TASK OBJECTIVE. Once you reach the line with "The width and", copy it and every line after it exactly, up to the end of the data. Omit the pictures.

RECORDS SUPPLIED.

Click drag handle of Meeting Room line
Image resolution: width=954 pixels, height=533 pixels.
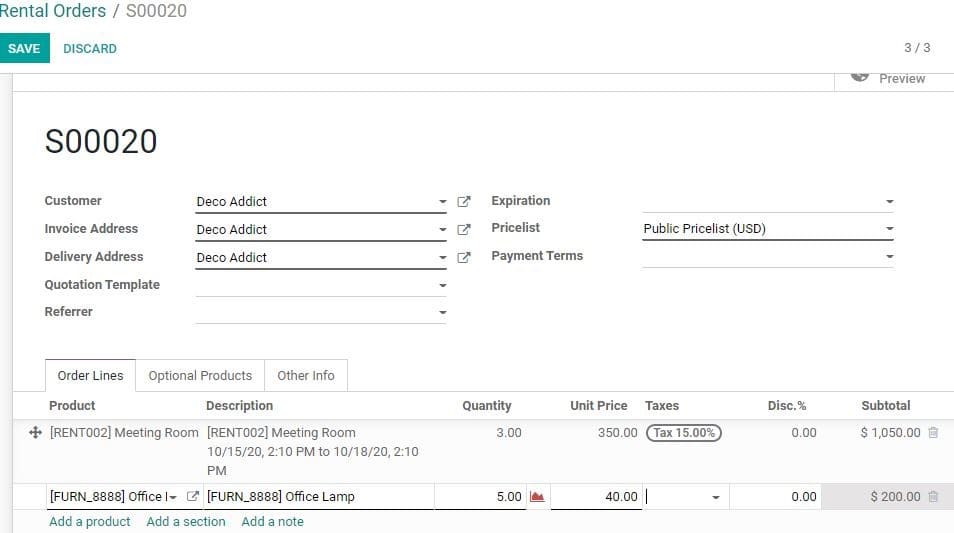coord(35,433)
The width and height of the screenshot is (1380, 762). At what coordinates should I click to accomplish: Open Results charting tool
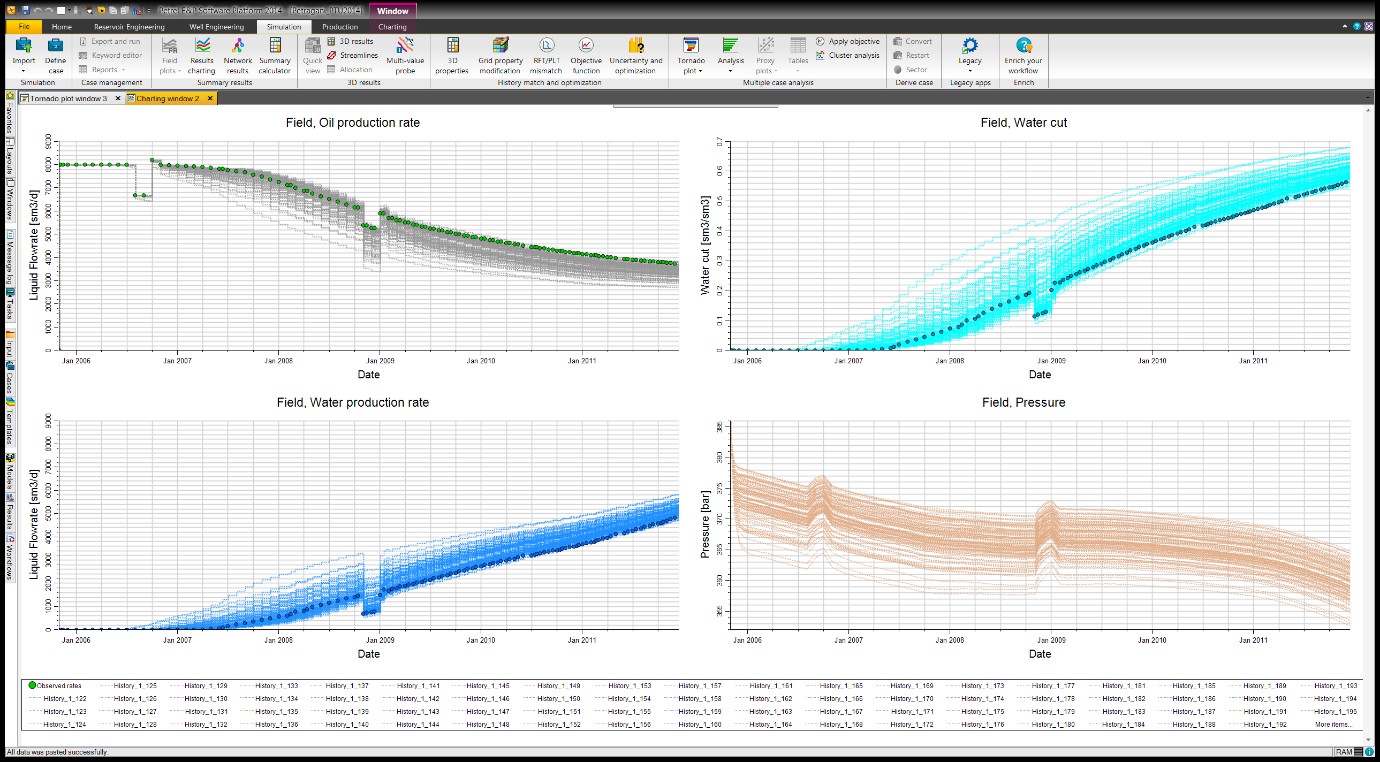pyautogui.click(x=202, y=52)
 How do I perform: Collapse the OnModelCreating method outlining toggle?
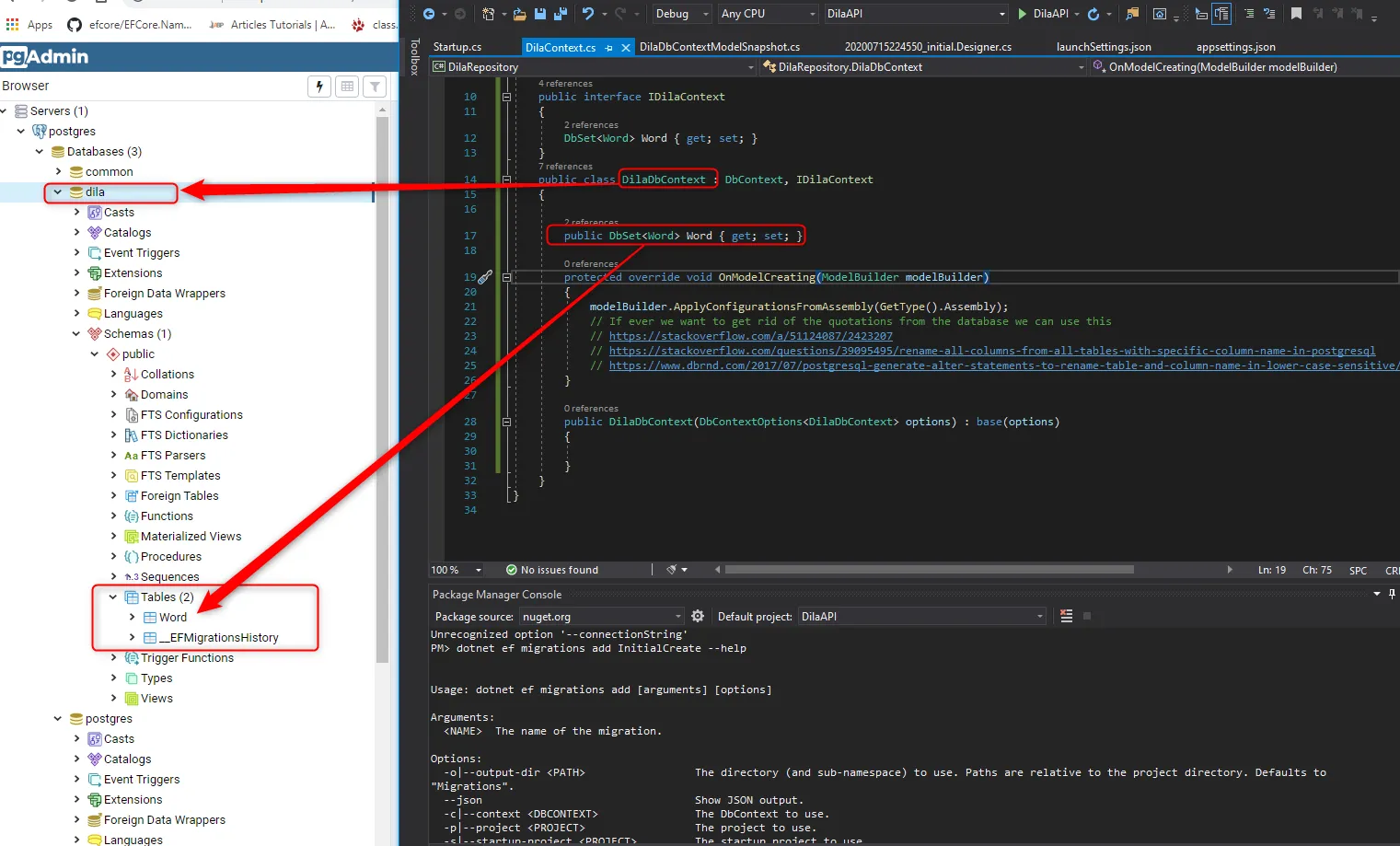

ANSWER FOR THE TASK.
The width and height of the screenshot is (1380, 762). At what coordinates should I click to accomplish: Open Results charting tool
pyautogui.click(x=202, y=52)
 How do I perform: Collapse the OnModelCreating method outlining toggle?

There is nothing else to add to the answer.